Algunas asociaciones vecinales y los principales partidos de la oposición han vuelto a escenificar su rechazo por las nuevas ordenanzas fiscales del cuatripartito de Cambrils. Como ya sucedió el pasado 24 de noviembre, cuando una treintena de personas expresaron su enojo, la convocatoria ha tenido una asistencia relativa. Aunque la reunión ha superado con creces a la del viernes, el número de personas reunidas en el Casal de la Gent Gran se ha quedado en poco más de unas ochenta personas.
La reunión tenía un objetivo similar al de otras localidades de Cataluña, como Reus o Tarragona. En el caso de las dos principales ciudades del territorio, los asistentes eligieron una protesta al aire libre y frente al consistorio para mostrarse en contra de la subida de impuestos.
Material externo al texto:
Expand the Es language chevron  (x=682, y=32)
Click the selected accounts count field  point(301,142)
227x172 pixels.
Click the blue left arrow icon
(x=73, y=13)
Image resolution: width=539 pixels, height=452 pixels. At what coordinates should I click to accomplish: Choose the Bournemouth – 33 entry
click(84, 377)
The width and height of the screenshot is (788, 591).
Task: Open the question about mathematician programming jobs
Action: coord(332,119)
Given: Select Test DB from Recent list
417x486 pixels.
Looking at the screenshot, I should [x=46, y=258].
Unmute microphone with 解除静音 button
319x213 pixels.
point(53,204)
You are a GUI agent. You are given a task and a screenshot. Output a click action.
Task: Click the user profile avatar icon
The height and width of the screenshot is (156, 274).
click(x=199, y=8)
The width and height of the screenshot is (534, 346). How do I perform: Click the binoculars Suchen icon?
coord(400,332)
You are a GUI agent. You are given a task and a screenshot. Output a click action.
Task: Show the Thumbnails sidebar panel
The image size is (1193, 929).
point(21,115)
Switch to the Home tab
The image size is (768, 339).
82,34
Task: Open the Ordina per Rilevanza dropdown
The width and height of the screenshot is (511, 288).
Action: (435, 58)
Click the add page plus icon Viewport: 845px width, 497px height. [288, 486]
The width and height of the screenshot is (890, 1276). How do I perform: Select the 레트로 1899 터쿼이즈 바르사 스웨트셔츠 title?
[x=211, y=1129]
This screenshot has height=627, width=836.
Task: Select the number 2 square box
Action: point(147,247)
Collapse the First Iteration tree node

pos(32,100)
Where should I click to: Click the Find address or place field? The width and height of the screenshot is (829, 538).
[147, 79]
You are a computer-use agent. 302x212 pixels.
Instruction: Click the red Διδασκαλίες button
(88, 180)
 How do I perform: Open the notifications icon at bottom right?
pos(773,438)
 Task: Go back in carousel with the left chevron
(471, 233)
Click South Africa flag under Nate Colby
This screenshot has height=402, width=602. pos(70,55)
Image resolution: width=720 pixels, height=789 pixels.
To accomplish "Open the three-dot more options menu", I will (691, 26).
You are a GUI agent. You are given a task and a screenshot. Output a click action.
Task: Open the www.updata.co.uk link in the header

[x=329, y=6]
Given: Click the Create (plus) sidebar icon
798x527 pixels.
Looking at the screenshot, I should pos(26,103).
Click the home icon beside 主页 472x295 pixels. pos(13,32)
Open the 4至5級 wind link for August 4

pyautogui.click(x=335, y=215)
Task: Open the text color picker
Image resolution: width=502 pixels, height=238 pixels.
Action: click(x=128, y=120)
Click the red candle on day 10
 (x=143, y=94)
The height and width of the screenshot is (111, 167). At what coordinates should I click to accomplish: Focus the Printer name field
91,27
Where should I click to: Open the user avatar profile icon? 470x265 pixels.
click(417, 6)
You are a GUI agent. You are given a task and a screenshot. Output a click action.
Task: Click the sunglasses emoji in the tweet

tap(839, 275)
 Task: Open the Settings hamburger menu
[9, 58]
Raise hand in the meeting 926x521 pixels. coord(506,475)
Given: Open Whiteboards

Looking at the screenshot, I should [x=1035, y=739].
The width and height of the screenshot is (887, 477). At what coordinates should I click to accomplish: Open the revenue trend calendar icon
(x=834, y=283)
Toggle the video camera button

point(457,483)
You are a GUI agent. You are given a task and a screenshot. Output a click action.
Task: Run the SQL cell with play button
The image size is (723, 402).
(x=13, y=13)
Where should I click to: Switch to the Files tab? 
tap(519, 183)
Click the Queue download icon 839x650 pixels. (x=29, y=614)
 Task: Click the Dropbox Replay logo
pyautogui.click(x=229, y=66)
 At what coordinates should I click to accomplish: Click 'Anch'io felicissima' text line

Mientras que en Reus el impulso de la oposición consiguió juntar a un buen número de asistentes, en Tarragona pinchó. En cambio, la de Cambrils se ha desarrollado en forma de coloquio entre vecinos en la sala de actos del equipamiento municipal. Un formato muy diferente a los otros dos ejemplos.

El acto ha estado marcado por un análisis de los presupuestos cambrilenses, las quejas hacia ellos y la demanda de una auditoría al consistorio. Aparte de los vecinos, algunos concejales de la oposición también han hecho acto de presencia. Aunque estaba la portavoz de VOX entre el público, seguramente la persona de mayor renombre era el jefe de la oposición Oliver Klein, que desde el primer momento se ha mostrado contrario a la actualización de las ordenanzas fiscales y ha apoyado este movimiento.
La subida más destacada de impuestos ha sido la del IBI, que ha crecido un 9,5% y es una de las principales fuentes de ingresos del ente municipal. Cambrils ha seguido el camino de localidades de todos los colores políticos, que han incrementado la carga fiscal para hacer frente a cuestiones como la subida del sueldo de los funcionarios (obligada por ley), el incremento de la energía, los intereses y la inflación.